A Roman Catholic diocese in Long Island, New York, announced a new bankruptcy settlement on Thursday that would pay more than $323m to about 530 sex abuse survivors who alleged they were abused by priests when they were children.
The diocese of Rockville Centre, which serves about 1.2 million Catholics in Nassau and Suffolk counties, said earlier this year that it did not think a bankruptcy settlement would be possible after abuse survivors rejected the diocese’s previous $200m settlement offer.
US bankruptcy judge Martin Glenn in Manhattan, who is overseeing the case, said the deal represented “enormous progress” after the bankruptcy came “within a hair’s breadth” of failure.
Rockville Centre will contribute $234.8m to a settlement fund, with four insurers contributing $85.3m. The settlement will also receive funding from another insurer that is being liquidated in a separate insolvency proceeding and from attorneys representing abuse survivors.
Diocese spokesperson Eric Fasano said the settlement would ensure “the equitable compensation of survivors of abuse while allowing the church to continue her essential mission”.
The diocese filed for chapter 11 bankruptcy in New York in October 2020, citing the cost of lawsuits filed by childhood victims of clergy sexual abuse.
More than two dozen Catholic dioceses have filed for bankruptcy in recent years, after New York and other states enacted laws that temporarily enabled victims of child sexual abuse to file lawsuits over decades-old crimes.
Thursday’s settlement could provide a new path forward for dozens of Catholic dioceses that have filed for bankruptcy to address sex abuse claims.
For instance, the archdiocese of New Orleans recently proposed that it and its affiliates settle the bankruptcy it filed in May 2020 for just $62.5m, with its insurers contributing nothing.
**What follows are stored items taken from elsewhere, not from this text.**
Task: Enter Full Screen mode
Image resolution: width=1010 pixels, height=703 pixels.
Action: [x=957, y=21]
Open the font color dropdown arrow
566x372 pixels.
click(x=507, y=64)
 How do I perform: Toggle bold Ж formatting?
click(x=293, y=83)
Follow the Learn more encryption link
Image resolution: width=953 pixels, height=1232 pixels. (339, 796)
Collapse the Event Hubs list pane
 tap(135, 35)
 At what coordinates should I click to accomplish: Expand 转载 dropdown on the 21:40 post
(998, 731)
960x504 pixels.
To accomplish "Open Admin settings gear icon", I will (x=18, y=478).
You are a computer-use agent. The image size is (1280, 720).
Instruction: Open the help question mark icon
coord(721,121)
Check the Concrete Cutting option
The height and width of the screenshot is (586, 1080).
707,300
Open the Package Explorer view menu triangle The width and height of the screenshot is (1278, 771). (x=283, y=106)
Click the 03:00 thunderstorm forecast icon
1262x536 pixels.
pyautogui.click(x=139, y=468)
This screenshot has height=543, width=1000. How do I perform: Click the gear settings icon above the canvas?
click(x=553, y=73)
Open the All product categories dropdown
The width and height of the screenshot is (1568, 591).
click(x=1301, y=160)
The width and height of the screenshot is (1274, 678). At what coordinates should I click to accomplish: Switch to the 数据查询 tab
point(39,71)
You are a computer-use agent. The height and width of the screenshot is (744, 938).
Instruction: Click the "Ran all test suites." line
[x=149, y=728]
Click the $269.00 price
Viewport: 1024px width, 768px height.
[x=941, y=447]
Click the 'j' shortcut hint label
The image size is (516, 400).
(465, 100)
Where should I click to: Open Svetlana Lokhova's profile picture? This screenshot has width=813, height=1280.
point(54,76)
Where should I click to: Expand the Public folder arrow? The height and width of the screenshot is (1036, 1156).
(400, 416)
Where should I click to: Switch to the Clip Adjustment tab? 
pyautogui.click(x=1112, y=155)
About 500 abuse claimants in that case have counter-proposed that the church and its affiliates settle for about $217m, with insurers then contributing roughly another $800m.
Dioceses had previously relied on bankruptcy courts’ ability to grant sweeping legal protections to non-bankrupt entities that contributed to settlement funds, a practice that the US supreme court shot down this year.
That ruling, in the bankruptcy of OxyContin maker Purdue Pharma, forced the bankrupt dioceses to come up with new ways to incentivize settlement contributions from insurers and parishes, which in previous Catholic bankruptcies had contributed funds to dioceses’ settlement plans to end their exposure to sex abuse lawsuits.
Rockville Centre solved that problem by first agreeing to have all of its parishes file for bankruptcy, where they could gain legal protections in exchange for subjecting their assets and liabilities to court oversight, the diocese’s attorney Corinne Ball said in court. The insurers then agreed to buy back their policies from the diocese and parishes, which ends their responsibility for covering the sex abuse claims.